▸ **Task**
Copy every one of the records below word for word, keeping each line in its original order.
+ + + + + + +
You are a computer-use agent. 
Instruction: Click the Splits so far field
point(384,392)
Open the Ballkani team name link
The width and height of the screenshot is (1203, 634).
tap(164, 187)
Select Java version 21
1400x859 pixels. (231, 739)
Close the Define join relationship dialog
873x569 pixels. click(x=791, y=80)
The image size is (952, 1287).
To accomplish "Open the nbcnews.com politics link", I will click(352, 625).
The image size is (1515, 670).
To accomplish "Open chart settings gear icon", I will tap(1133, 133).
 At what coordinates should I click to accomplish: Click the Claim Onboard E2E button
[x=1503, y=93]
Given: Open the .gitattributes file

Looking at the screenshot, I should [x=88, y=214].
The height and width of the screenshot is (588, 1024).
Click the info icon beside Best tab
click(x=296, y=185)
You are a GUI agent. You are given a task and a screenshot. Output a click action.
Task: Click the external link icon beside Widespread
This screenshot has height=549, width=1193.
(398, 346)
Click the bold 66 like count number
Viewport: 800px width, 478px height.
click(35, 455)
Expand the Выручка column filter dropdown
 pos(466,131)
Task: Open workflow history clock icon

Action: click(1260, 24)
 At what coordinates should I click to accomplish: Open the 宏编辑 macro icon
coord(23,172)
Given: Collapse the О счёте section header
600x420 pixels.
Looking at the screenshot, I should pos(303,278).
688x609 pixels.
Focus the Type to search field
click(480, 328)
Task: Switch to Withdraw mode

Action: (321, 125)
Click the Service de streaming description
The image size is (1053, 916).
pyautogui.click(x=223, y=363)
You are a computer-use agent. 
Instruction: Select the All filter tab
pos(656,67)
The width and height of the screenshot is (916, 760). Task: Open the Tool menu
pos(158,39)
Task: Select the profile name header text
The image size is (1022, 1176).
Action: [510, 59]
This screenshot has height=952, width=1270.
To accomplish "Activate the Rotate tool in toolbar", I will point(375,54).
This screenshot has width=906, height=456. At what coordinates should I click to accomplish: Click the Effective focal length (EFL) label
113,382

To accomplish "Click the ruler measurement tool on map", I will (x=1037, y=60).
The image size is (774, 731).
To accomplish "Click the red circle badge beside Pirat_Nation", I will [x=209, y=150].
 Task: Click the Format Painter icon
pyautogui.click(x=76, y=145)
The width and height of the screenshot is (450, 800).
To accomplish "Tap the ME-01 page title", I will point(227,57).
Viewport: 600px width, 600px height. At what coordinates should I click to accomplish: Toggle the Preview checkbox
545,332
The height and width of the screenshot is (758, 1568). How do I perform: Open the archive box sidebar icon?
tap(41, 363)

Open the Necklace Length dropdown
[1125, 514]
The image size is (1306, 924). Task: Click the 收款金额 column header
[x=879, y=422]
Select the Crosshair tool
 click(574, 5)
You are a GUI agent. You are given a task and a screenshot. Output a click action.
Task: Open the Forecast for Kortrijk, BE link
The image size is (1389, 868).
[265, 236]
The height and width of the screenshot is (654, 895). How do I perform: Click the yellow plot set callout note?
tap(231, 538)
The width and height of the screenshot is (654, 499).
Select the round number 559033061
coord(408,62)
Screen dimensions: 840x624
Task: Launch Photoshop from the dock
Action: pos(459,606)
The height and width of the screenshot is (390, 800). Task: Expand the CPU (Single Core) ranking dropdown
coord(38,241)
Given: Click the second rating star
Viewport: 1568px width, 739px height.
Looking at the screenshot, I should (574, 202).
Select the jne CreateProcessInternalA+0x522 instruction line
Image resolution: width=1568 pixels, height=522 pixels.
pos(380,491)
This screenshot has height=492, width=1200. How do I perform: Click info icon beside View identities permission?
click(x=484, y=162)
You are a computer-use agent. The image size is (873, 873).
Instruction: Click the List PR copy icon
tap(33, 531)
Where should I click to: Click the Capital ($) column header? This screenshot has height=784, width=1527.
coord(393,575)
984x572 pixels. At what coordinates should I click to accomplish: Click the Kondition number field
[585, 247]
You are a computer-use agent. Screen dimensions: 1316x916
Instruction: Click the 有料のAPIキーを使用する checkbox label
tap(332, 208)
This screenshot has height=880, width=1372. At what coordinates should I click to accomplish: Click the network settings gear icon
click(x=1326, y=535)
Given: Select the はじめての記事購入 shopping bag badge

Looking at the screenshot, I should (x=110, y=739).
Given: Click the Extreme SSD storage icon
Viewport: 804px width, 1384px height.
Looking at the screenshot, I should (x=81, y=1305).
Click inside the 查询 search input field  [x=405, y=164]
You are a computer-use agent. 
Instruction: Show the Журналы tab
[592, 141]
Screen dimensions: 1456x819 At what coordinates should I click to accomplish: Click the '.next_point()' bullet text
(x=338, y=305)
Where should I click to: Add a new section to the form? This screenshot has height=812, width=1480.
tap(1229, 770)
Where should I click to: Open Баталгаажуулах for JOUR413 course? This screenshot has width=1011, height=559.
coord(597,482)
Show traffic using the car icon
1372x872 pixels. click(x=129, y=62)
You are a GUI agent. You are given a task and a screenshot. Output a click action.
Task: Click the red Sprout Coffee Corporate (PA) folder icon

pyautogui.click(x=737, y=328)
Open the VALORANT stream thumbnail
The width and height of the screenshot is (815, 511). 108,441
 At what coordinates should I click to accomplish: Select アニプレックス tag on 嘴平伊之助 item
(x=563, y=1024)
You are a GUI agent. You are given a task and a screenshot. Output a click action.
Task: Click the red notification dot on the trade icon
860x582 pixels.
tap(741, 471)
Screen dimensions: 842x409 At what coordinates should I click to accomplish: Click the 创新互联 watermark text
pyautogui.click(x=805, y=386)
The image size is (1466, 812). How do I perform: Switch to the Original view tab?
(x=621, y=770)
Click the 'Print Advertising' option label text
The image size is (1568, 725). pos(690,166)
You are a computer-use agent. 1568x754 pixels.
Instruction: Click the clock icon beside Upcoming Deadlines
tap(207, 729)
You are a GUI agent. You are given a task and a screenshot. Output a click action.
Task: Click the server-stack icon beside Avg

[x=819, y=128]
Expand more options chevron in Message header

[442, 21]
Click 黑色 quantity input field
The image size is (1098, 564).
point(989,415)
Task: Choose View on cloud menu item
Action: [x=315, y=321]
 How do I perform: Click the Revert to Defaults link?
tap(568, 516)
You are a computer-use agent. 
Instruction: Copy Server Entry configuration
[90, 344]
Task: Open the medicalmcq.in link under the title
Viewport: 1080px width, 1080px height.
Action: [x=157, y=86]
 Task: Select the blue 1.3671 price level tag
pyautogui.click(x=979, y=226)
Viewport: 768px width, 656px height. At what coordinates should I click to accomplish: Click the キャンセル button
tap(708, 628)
+ + + + + + +
▸ **Response to the exercise**
You are a computer-use agent. 
Instruction: Click the Splits so far field
point(384,392)
Open the Ballkani team name link
The width and height of the screenshot is (1203, 634).
tap(164, 187)
Select Java version 21
1400x859 pixels. (231, 739)
Close the Define join relationship dialog
873x569 pixels. click(x=791, y=80)
The image size is (952, 1287).
To accomplish "Open the nbcnews.com politics link", I will click(352, 625).
The image size is (1515, 670).
To accomplish "Open chart settings gear icon", I will tap(1133, 133).
 At what coordinates should I click to accomplish: Click the Claim Onboard E2E button
[x=1503, y=93]
Given: Open the .gitattributes file

Looking at the screenshot, I should [x=88, y=214].
The height and width of the screenshot is (588, 1024).
Click the info icon beside Best tab
click(x=296, y=185)
You are a GUI agent. You are given a task and a screenshot. Output a click action.
Task: Click the external link icon beside Widespread
This screenshot has height=549, width=1193.
(398, 346)
Click the bold 66 like count number
Viewport: 800px width, 478px height.
click(35, 455)
Expand the Выручка column filter dropdown
 pos(466,131)
Task: Open workflow history clock icon

Action: click(1260, 24)
 At what coordinates should I click to accomplish: Open the 宏编辑 macro icon
coord(23,172)
Given: Collapse the О счёте section header
600x420 pixels.
Looking at the screenshot, I should pos(303,278).
688x609 pixels.
Focus the Type to search field
click(480, 328)
Task: Switch to Withdraw mode

Action: (321, 125)
Click the Service de streaming description
The image size is (1053, 916).
pyautogui.click(x=223, y=363)
You are a computer-use agent. 
Instruction: Select the All filter tab
pos(656,67)
The width and height of the screenshot is (916, 760). Task: Open the Tool menu
pos(158,39)
Task: Select the profile name header text
The image size is (1022, 1176).
Action: [510, 59]
This screenshot has height=952, width=1270.
To accomplish "Activate the Rotate tool in toolbar", I will point(375,54).
This screenshot has width=906, height=456. At what coordinates should I click to accomplish: Click the Effective focal length (EFL) label
113,382

To accomplish "Click the ruler measurement tool on map", I will (x=1037, y=60).
The image size is (774, 731).
To accomplish "Click the red circle badge beside Pirat_Nation", I will [x=209, y=150].
 Task: Click the Format Painter icon
pyautogui.click(x=76, y=145)
The width and height of the screenshot is (450, 800).
To accomplish "Tap the ME-01 page title", I will point(227,57).
Viewport: 600px width, 600px height. At what coordinates should I click to accomplish: Toggle the Preview checkbox
545,332
The height and width of the screenshot is (758, 1568). How do I perform: Open the archive box sidebar icon?
tap(41, 363)

Open the Necklace Length dropdown
[1125, 514]
The image size is (1306, 924). Task: Click the 收款金额 column header
[x=879, y=422]
Select the Crosshair tool
 click(574, 5)
You are a GUI agent. You are given a task and a screenshot. Output a click action.
Task: Open the Forecast for Kortrijk, BE link
The image size is (1389, 868).
[265, 236]
The height and width of the screenshot is (654, 895). How do I perform: Click the yellow plot set callout note?
tap(231, 538)
The width and height of the screenshot is (654, 499).
Select the round number 559033061
coord(408,62)
Screen dimensions: 840x624
Task: Launch Photoshop from the dock
Action: pos(459,606)
The height and width of the screenshot is (390, 800). Task: Expand the CPU (Single Core) ranking dropdown
coord(38,241)
Given: Click the second rating star
Viewport: 1568px width, 739px height.
Looking at the screenshot, I should (574, 202).
Select the jne CreateProcessInternalA+0x522 instruction line
Image resolution: width=1568 pixels, height=522 pixels.
pos(380,491)
This screenshot has height=492, width=1200. How do I perform: Click info icon beside View identities permission?
click(x=484, y=162)
You are a computer-use agent. The image size is (873, 873).
Instruction: Click the List PR copy icon
tap(33, 531)
Where should I click to: Click the Capital ($) column header? This screenshot has height=784, width=1527.
coord(393,575)
984x572 pixels. At what coordinates should I click to accomplish: Click the Kondition number field
[585, 247]
You are a computer-use agent. Screen dimensions: 1316x916
Instruction: Click the 有料のAPIキーを使用する checkbox label
tap(332, 208)
This screenshot has height=880, width=1372. At what coordinates should I click to accomplish: Click the network settings gear icon
click(x=1326, y=535)
Given: Select the はじめての記事購入 shopping bag badge

Looking at the screenshot, I should (x=110, y=739).
Given: Click the Extreme SSD storage icon
Viewport: 804px width, 1384px height.
Looking at the screenshot, I should (x=81, y=1305).
Click inside the 查询 search input field  [x=405, y=164]
You are a computer-use agent. 
Instruction: Show the Журналы tab
[592, 141]
Screen dimensions: 1456x819 At what coordinates should I click to accomplish: Click the '.next_point()' bullet text
(x=338, y=305)
Where should I click to: Add a new section to the form? This screenshot has height=812, width=1480.
tap(1229, 770)
Where should I click to: Open Баталгаажуулах for JOUR413 course? This screenshot has width=1011, height=559.
coord(597,482)
Show traffic using the car icon
1372x872 pixels. click(x=129, y=62)
You are a GUI agent. You are given a task and a screenshot. Output a click action.
Task: Click the red Sprout Coffee Corporate (PA) folder icon

pyautogui.click(x=737, y=328)
Open the VALORANT stream thumbnail
The width and height of the screenshot is (815, 511). 108,441
 At what coordinates should I click to accomplish: Select アニプレックス tag on 嘴平伊之助 item
(x=563, y=1024)
You are a GUI agent. You are given a task and a screenshot. Output a click action.
Task: Click the red notification dot on the trade icon
860x582 pixels.
tap(741, 471)
Screen dimensions: 842x409 At what coordinates should I click to accomplish: Click the 创新互联 watermark text
pyautogui.click(x=805, y=386)
The image size is (1466, 812). How do I perform: Switch to the Original view tab?
(x=621, y=770)
Click the 'Print Advertising' option label text
The image size is (1568, 725). pos(690,166)
You are a computer-use agent. 1568x754 pixels.
Instruction: Click the clock icon beside Upcoming Deadlines
tap(207, 729)
You are a GUI agent. You are given a task and a screenshot. Output a click action.
Task: Click the server-stack icon beside Avg

[x=819, y=128]
Expand more options chevron in Message header

[442, 21]
Click 黑色 quantity input field
The image size is (1098, 564).
point(989,415)
Task: Choose View on cloud menu item
Action: [x=315, y=321]
 How do I perform: Click the Revert to Defaults link?
tap(568, 516)
You are a computer-use agent. 
Instruction: Copy Server Entry configuration
[90, 344]
Task: Open the medicalmcq.in link under the title
Viewport: 1080px width, 1080px height.
Action: [x=157, y=86]
 Task: Select the blue 1.3671 price level tag
pyautogui.click(x=979, y=226)
Viewport: 768px width, 656px height. At what coordinates should I click to accomplish: Click the キャンセル button
tap(708, 628)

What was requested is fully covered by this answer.